Vers le milieu du XVI siècle, Jean Dolet, appartenant à une des plus anciennes et des plus honorables familles de Baume, faisait ses études de jurisprudence à l'université de Dôle. Il avait eu pour maître le célèbre jurisconsulte Charles Dumoulin, et il venait de lui dédier deux lettres sur le concile de Trente, dans lesquelles il n'avait pas craint d'attaquer les décisions de ce grand concile. Dans un style fougueux et frondeur, Jean Dolet essayait de démontrer qu'il y avait danger pour les libertés françaises à recevoir ces décrets comme loi de l'Etat. Il ne le fit pas impunément; car aussitôt une fluxion lui tomba sur les oreilles et l'assourdit au point qu'il n'entendait plus rien du tout. Il dut rentrer dans sa famille avant l'époque ordinaire des vacances. La douleur et l'incommodité de son mal, après l'épreuve inutile de toutes sortes de remèdes humains, le ramenèrent à la foi et à la piété, avec cette conviction intime qu'il ne pourrait guérir que par une grâce du ciel.
En ce temps-là, Notre-Dame de Cusance était particulièrement honorée par de pieux pèlerins. C'était l'époque où il n'était pas surprenant de rencontrer une procession générale allant solennellement de Baume à Cusance, à travers champs et bois, avec le vicomte maïeur et messieurs du magistrat en tête de la bande.
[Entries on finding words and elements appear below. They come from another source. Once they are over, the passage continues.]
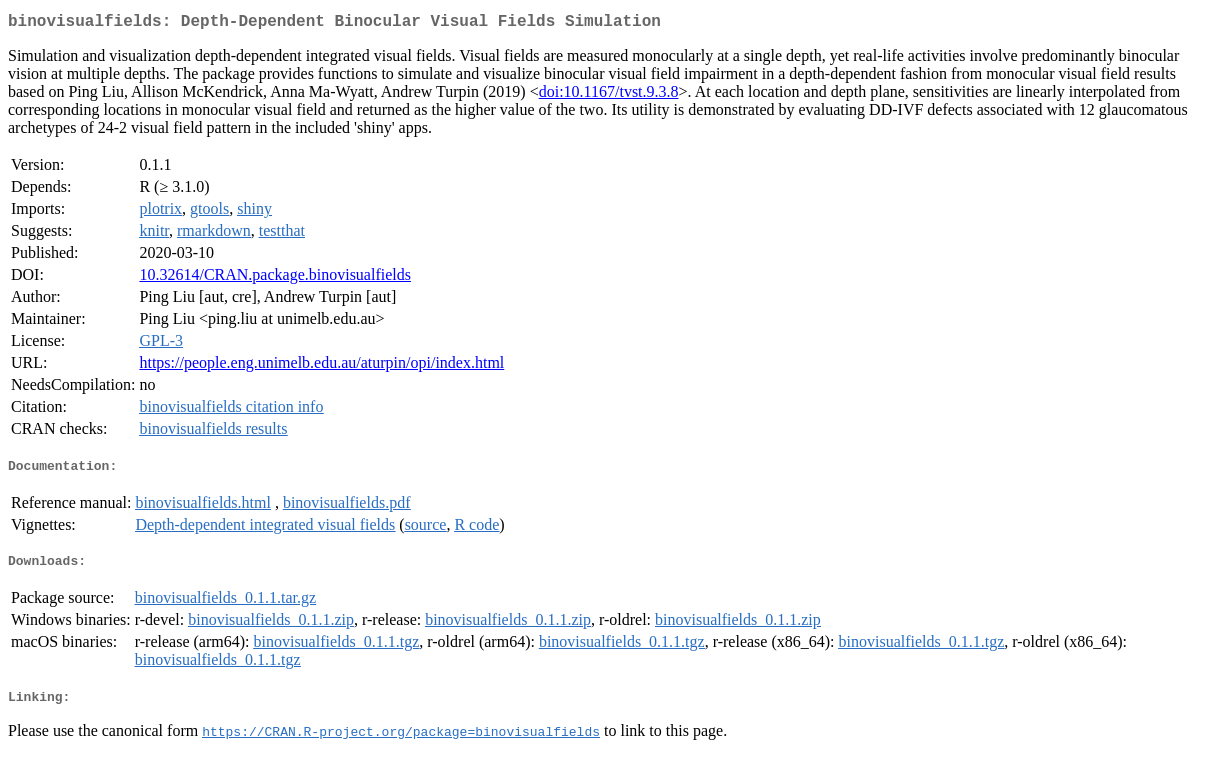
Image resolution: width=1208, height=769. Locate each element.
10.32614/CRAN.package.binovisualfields (275, 278)
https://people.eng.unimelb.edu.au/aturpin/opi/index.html (321, 366)
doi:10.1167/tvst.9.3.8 (609, 95)
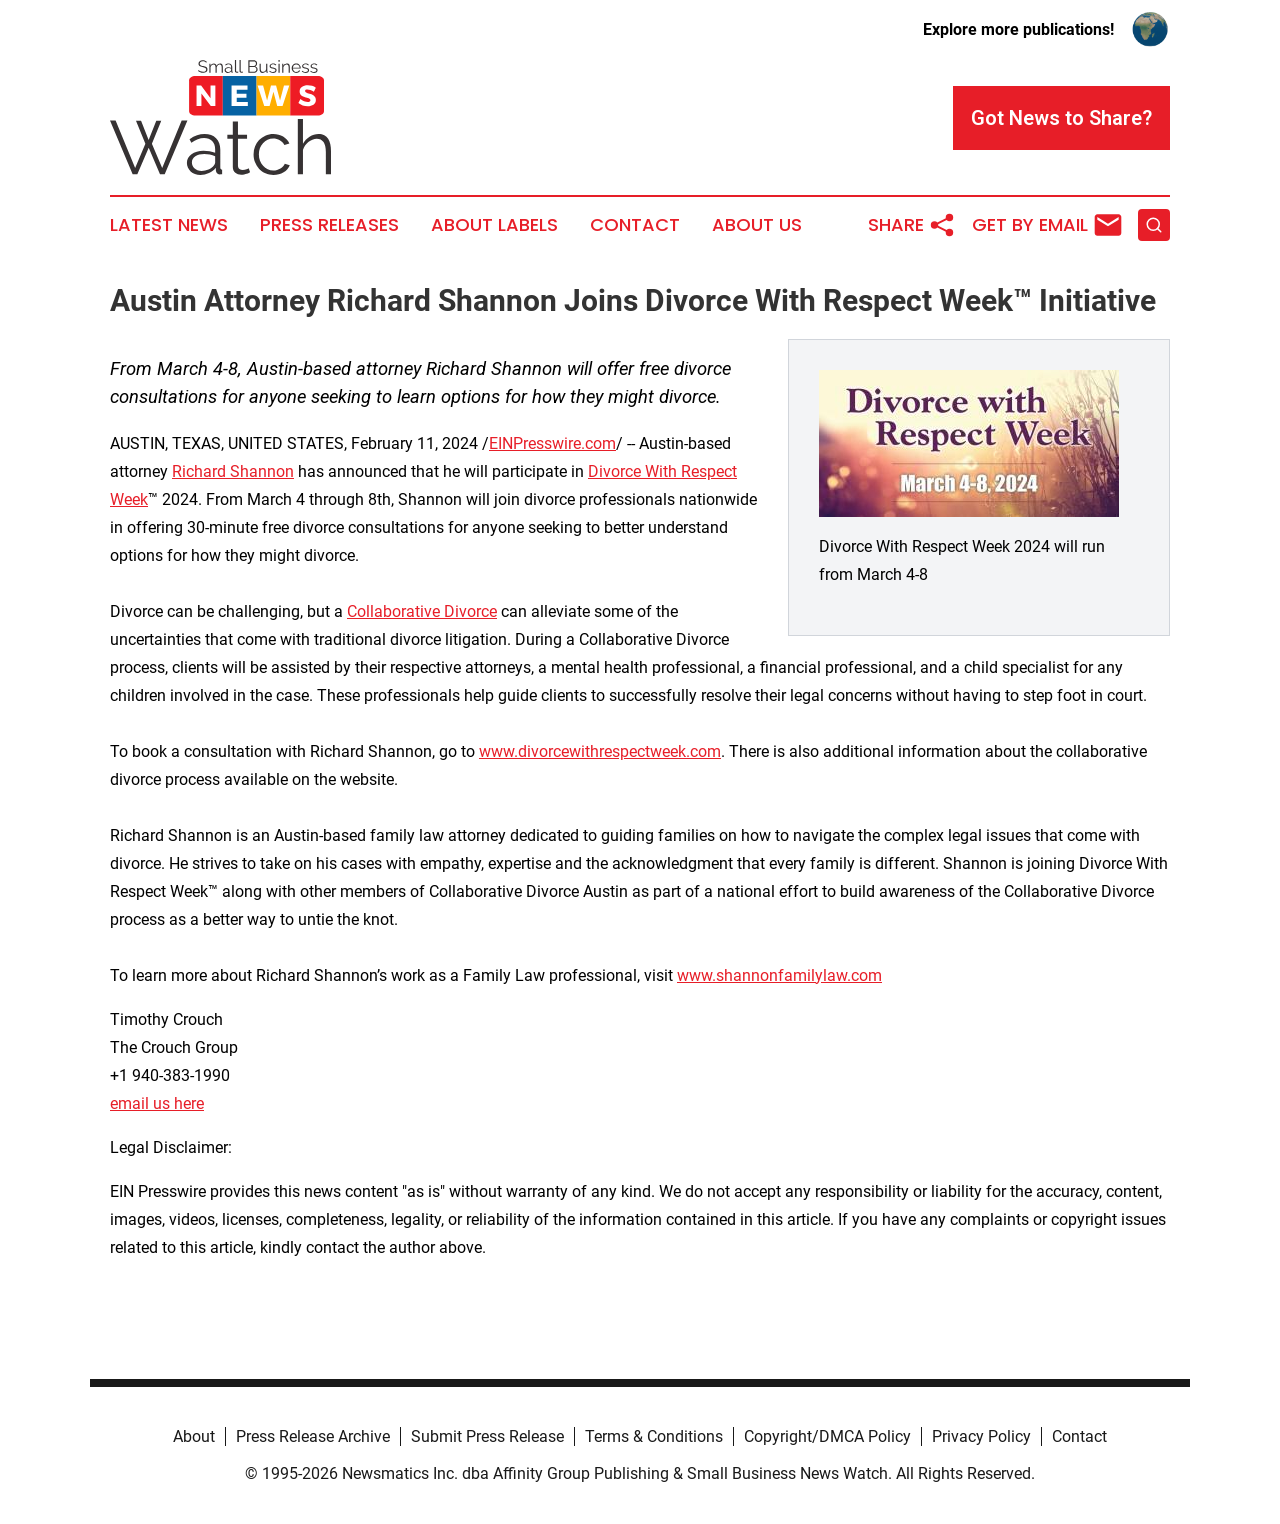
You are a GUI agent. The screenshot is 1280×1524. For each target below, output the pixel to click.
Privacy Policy (981, 1436)
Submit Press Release (487, 1436)
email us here (157, 1103)
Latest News (169, 225)
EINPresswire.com (552, 443)
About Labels (494, 225)
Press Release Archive (313, 1436)
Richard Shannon (233, 471)
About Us (757, 225)
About (194, 1436)
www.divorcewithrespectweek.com (600, 751)
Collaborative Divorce (422, 611)
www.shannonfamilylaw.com (779, 975)
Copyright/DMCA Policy (827, 1436)
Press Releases (329, 225)
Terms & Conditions (654, 1436)
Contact (635, 225)
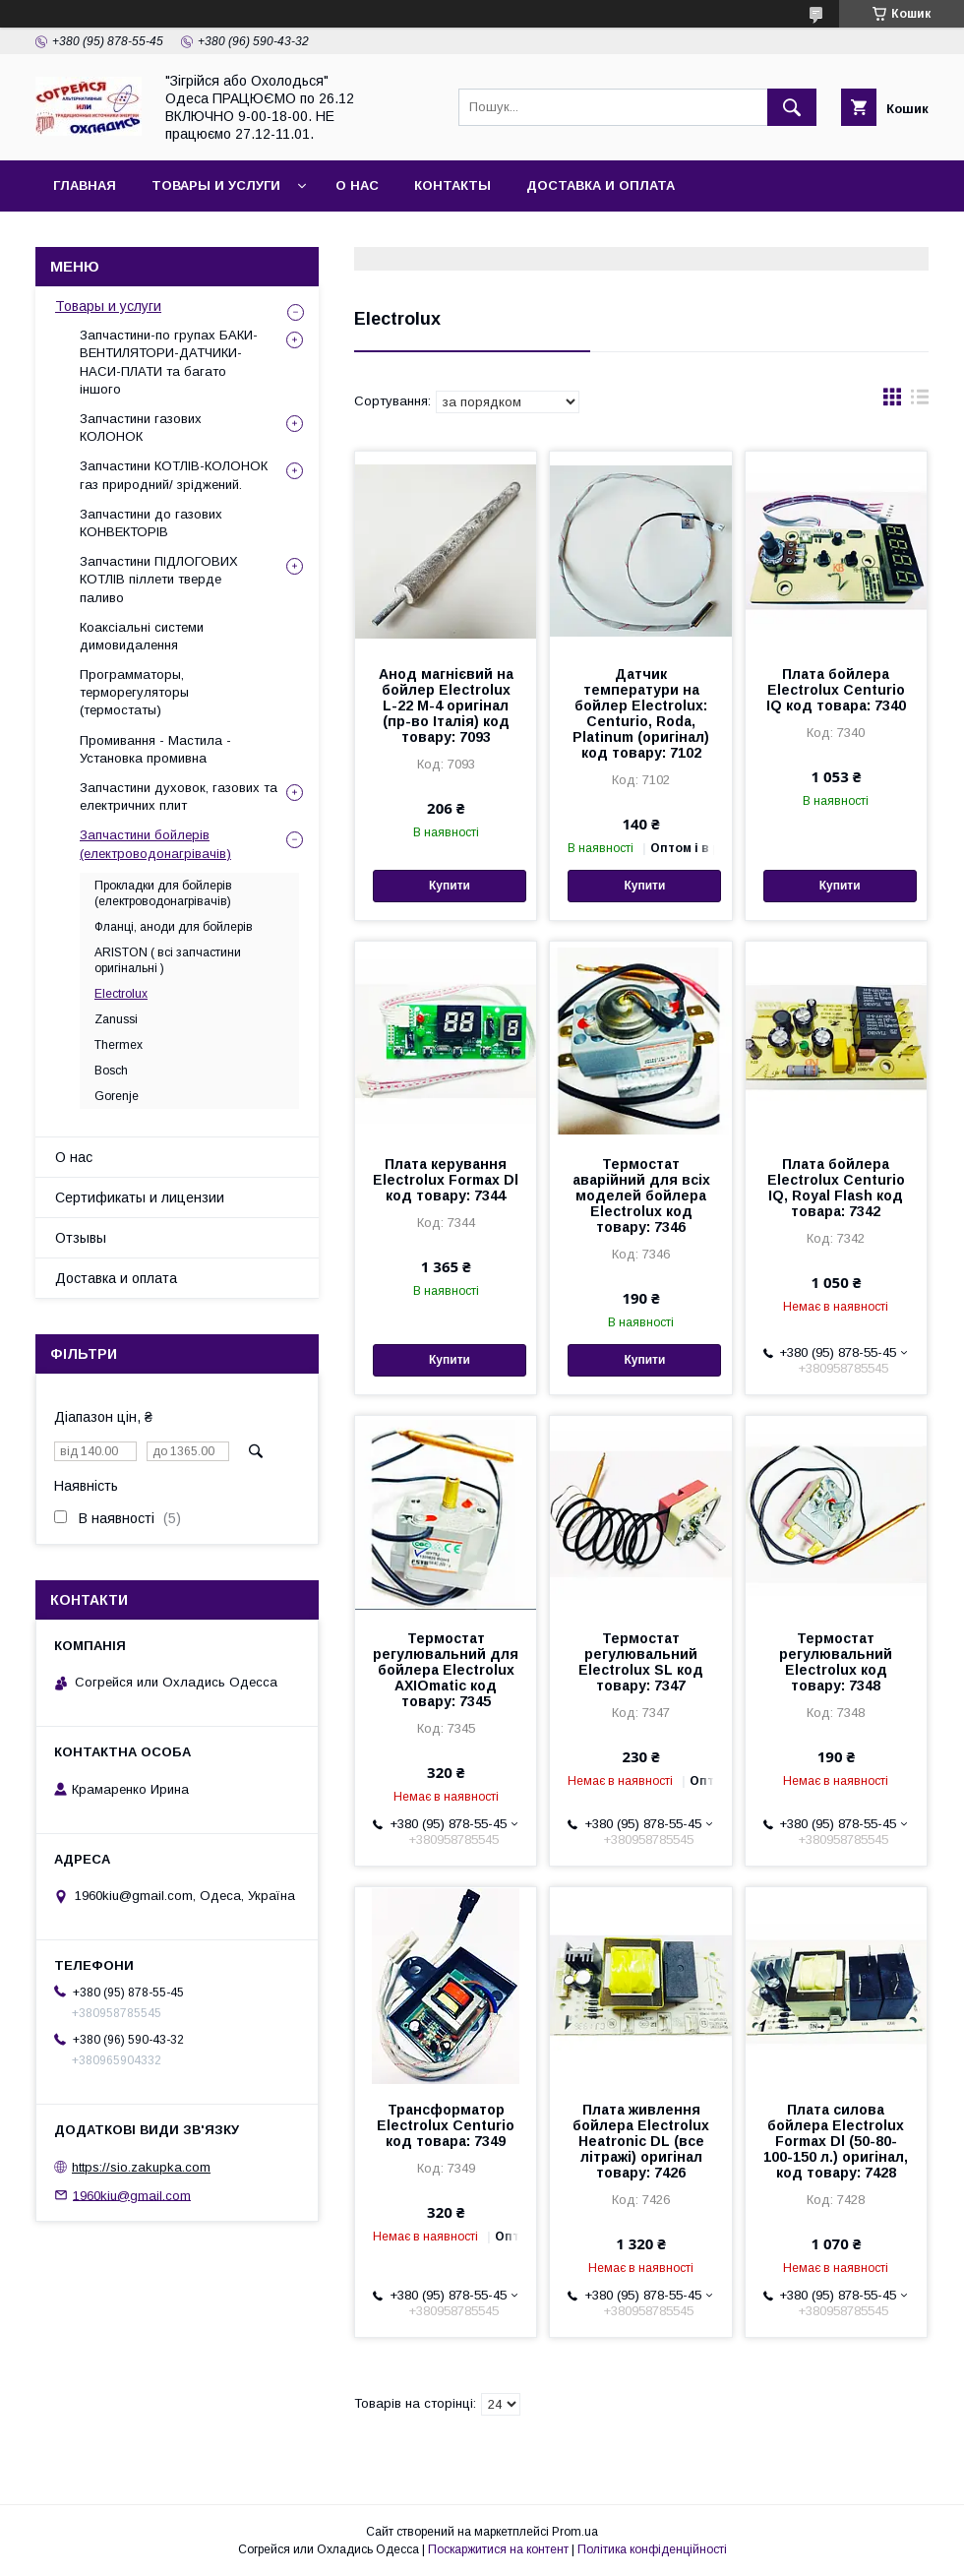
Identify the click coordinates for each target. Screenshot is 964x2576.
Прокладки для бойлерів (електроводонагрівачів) (163, 893)
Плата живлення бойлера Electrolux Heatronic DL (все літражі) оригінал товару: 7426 (640, 2141)
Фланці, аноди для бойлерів (173, 927)
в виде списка (920, 401)
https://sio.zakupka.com (141, 2167)
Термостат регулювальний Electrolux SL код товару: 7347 (640, 1661)
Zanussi (116, 1019)
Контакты (452, 185)
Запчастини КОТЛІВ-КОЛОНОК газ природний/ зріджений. (174, 475)
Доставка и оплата (600, 185)
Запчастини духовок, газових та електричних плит (178, 796)
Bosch (111, 1070)
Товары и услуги (215, 185)
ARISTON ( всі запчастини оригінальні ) (167, 960)
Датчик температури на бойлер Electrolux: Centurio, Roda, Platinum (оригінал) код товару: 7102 (640, 713)
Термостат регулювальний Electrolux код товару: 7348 (835, 1661)
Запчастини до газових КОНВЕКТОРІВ (151, 523)
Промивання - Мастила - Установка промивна (155, 749)
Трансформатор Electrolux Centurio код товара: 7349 (445, 2125)
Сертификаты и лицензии (139, 1197)
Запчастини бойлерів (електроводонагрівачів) (155, 844)
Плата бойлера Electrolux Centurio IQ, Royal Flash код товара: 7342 (836, 1187)
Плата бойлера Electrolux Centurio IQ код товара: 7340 (836, 689)
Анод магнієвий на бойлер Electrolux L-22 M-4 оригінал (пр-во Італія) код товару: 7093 (446, 705)
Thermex (118, 1045)
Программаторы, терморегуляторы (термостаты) (134, 692)
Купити (449, 885)
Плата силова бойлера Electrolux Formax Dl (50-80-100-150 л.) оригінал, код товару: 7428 (835, 2141)
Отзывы (80, 1238)
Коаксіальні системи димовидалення (142, 636)
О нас (357, 185)
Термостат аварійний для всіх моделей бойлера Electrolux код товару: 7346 (641, 1195)
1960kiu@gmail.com (132, 2194)
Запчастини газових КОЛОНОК (141, 427)
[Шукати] (791, 107)
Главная (84, 185)
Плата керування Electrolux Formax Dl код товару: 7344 (445, 1179)
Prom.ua (575, 2532)
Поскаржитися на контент (498, 2549)
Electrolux (121, 994)
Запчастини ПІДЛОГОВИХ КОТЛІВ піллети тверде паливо (159, 579)
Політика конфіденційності (652, 2549)
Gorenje (116, 1096)
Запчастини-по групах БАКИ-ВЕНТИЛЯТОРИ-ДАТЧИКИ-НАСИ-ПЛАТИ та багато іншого (169, 362)
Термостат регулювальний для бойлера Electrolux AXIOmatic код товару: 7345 (445, 1669)
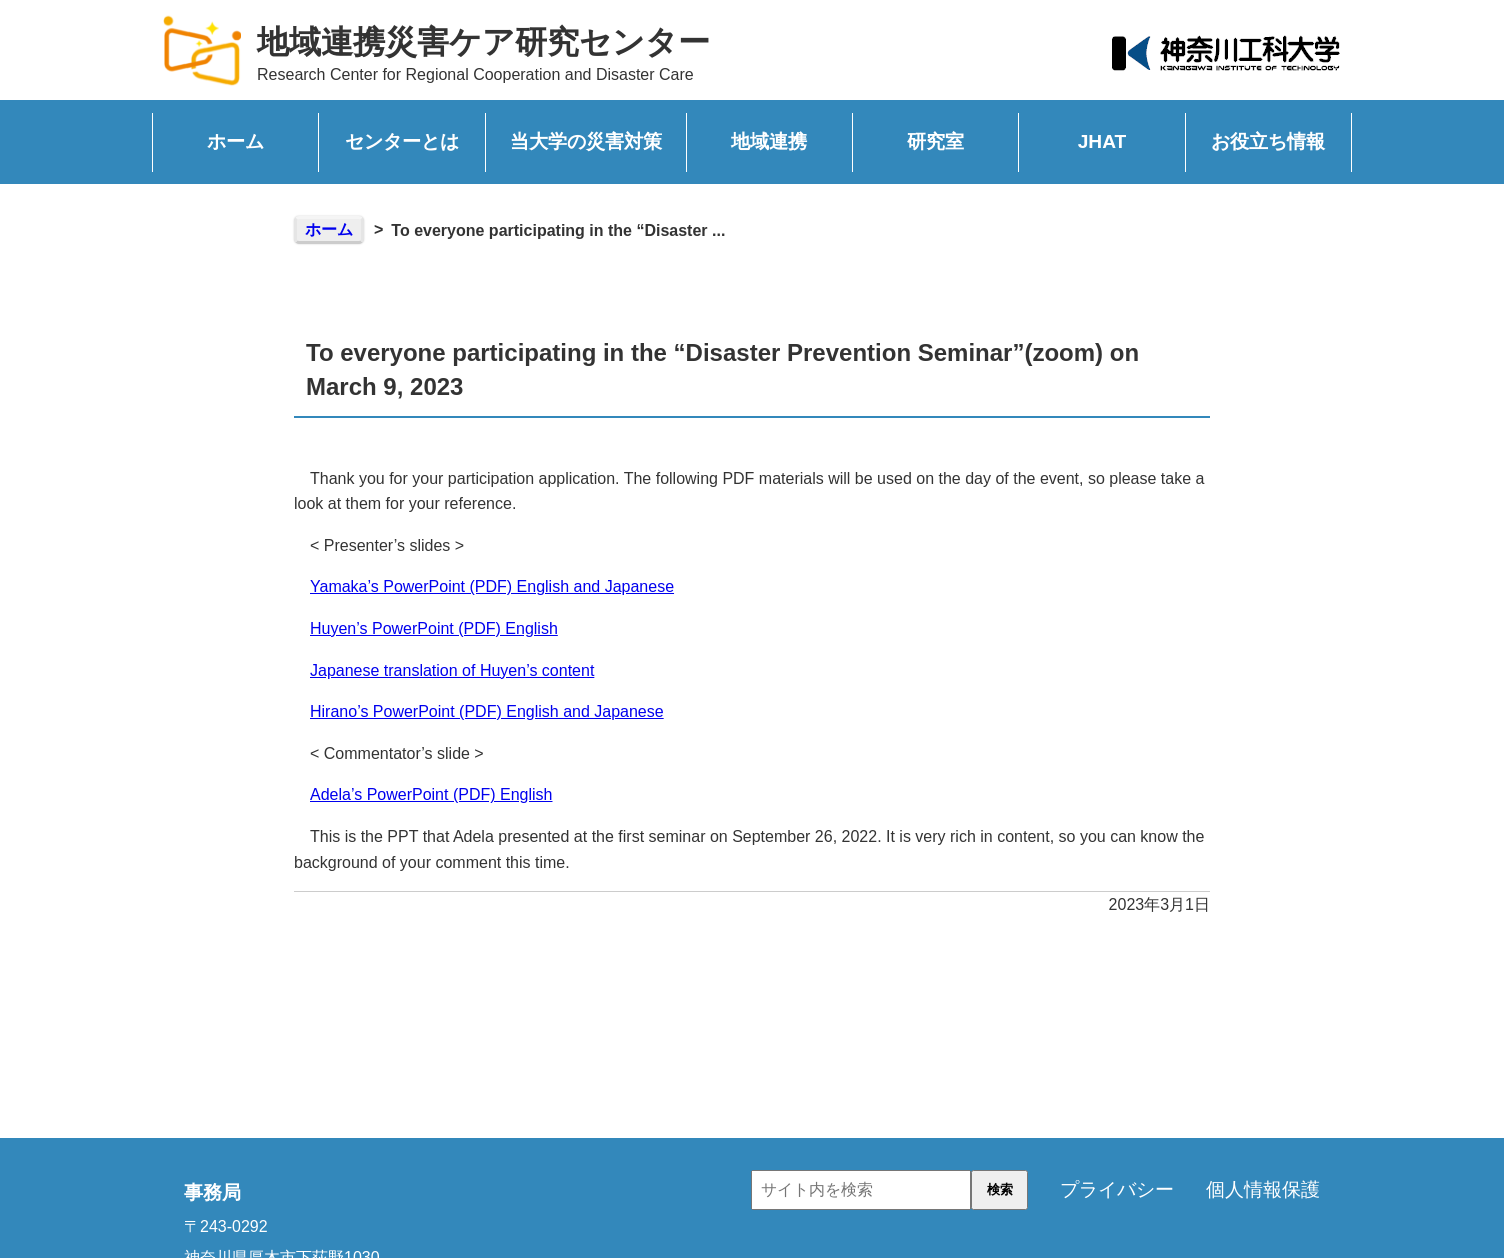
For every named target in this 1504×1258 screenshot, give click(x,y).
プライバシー (1117, 1189)
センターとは (402, 141)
Jean Dolet résolut, pour demander la guérison de sa surdité, de faire seul, à pied, un pèlerinage à Notre-Dame de Cusance. Il avait prié longtemps durant la nuit qui avait précédé son départ; il n'avait cessé, chemin faisant, de réciter son rosaire, et après être resté de longues heures à genoux devant la sainte image, il reprit doucement le chemin des pèlerins. Arrivé ou sommet de la montagne, d’où l’on aperçoit presque du même point tout le développement de la vallée, il se retourne, charmé par la fraîcheur, la grâce et l’animation de ce paysage, au fond duquel brillait au soleil la flèche gothique de la chapelle de Notre-Dame. Comme il faisait une chaleur extrême, il s’assied à l’ombre d'un vieux chêne et s’endort en répétant, pour la millièm e fois peut-être, la salutation angélique. Pendant son sommeil, il eut un songe.
La sainte Vierge lui apparut. Elle s’approcha de lui en souriant, lui retira des oreilles certains papiers qui les bouchaient. Elle les développa et fit voir à Jean Dolet que c’étaient en effet ses deux lettres à Dumoulin qui obstruaient ses oreilles. Il lit, reconnaît parfaitement son écriture, qui lui fait honte, et dans l’instant il se réveille au chant des petits oiseaux. Il était guéri de sa surdité, à la réserve d’un peu de douleur qui lui dura quelques jours à peine, pour l’accomplissement de sa pénitence.